There was tension on the turf after Sunday’s NFL matchup.
Jacksonville Jaguars head coach Liam Coen and the San Fransico 49ers’ defensive coordinator Robert Saleh exchanged words after the Jaguars defeated the 49ers at Levi's Stadium Sept. 28.
Tensions were high as the payers and coaching staff took the field to shake hands, according to a video shared across social media, with Coen seemingly being held back by Jaguars players as he shouted in Saleh’s direction, “Keep my name out your mouth,” before being ushered into the tunnel.
And while the exchange shared on social media seemed one-sided, Sports Director for Jacksonville affiliate stations WFOX-TV and WJAX-TV Brent Martineau, whose stations shared the original video, reported Selah fired back.
“‘I will f--k your world up,’” Saleh responded in the original transcript from the confrontation, according to Martineau’s Sept. 28 X post. “‘You don’t want to f--k with me.
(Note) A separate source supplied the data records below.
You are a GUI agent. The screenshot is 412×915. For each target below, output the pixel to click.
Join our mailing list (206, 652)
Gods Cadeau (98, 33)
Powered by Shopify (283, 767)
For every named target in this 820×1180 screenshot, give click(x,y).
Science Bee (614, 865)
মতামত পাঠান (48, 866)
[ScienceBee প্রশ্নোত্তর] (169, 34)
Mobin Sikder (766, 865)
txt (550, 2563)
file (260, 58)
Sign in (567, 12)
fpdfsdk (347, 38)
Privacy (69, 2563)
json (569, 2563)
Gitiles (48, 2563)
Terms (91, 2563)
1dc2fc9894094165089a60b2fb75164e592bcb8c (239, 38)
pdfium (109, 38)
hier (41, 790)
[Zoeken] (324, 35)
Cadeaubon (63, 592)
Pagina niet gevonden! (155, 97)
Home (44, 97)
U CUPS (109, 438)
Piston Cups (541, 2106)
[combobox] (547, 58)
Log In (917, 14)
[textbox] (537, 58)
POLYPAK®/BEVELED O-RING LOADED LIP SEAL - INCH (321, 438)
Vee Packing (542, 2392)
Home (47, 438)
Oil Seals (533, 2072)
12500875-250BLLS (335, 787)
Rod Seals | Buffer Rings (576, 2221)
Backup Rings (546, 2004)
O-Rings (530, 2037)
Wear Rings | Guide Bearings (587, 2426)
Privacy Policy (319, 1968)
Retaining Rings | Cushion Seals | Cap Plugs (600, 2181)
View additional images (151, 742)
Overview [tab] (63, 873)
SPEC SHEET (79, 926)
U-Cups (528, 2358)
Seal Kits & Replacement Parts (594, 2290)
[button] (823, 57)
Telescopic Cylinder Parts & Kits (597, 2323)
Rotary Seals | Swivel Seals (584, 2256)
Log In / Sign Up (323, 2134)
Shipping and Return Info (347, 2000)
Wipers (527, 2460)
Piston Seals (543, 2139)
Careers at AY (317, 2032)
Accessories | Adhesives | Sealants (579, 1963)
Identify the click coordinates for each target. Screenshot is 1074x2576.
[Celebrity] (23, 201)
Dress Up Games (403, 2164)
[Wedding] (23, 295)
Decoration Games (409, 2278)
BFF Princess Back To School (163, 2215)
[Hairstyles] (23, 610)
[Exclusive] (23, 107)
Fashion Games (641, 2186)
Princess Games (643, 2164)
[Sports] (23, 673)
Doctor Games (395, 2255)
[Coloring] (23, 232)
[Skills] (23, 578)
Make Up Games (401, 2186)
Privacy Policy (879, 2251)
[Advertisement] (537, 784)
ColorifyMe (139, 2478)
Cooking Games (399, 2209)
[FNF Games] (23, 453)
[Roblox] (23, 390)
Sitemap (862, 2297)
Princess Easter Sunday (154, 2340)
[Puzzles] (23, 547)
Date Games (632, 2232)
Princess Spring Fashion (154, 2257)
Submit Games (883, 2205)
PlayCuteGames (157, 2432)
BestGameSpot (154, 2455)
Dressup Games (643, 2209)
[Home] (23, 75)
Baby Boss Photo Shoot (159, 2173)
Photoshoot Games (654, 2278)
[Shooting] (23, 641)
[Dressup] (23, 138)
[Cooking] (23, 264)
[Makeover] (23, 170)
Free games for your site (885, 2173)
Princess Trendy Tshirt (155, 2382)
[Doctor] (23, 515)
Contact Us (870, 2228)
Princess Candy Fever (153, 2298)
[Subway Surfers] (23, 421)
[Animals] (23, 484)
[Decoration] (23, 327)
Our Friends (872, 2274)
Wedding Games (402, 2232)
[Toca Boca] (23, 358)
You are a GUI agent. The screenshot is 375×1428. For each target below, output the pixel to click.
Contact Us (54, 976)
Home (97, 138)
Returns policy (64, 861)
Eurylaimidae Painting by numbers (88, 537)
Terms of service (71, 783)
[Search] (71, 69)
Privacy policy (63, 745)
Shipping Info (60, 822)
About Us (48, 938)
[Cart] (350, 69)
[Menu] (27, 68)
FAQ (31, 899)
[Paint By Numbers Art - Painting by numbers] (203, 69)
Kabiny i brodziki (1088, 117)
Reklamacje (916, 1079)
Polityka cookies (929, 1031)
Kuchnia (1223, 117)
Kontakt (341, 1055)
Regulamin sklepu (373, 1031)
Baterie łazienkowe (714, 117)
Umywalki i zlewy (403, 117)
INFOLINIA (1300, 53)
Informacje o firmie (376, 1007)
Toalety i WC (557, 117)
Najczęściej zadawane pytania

I will f--king end your f--king life.’”
Coen—who made his debut as the head coach this season—subsequently downplayed the situation.
“Not a big deal,” he told a reporter asking him to elaborate on the confrontation in a post-game press conference. “We’re gonna keep that between us right now.”
As for 49ers head coach Kyle Shanahan, he shrugged off the incident.
"I didn’t see what happened so I’m not sure,” Shanahan said to reporters. “I don’t think he [Liam] should be that sensitive about it, but that’s the way it is.”
However, it appeared bad blood between the teams began brewing days earlier when Saleh spoke unprompted about Coen and other NFL coaches use of the "sign stealing" strategy.
“Liam and his staff, a couple of guys coming from Minnesota, they've got—legally—a really advanced signal-stealing type system where they always find a way to put themselves in an advantageous situation,” Saleh said during a team press conference Sept. 25. “They do a great job with it.”
“And there's nothing illegal about it,” he continued. “I'm not suggesting that. It's just you can tell that they've got a system that's getting them into a very advantageous position multiple times during the course of a game.”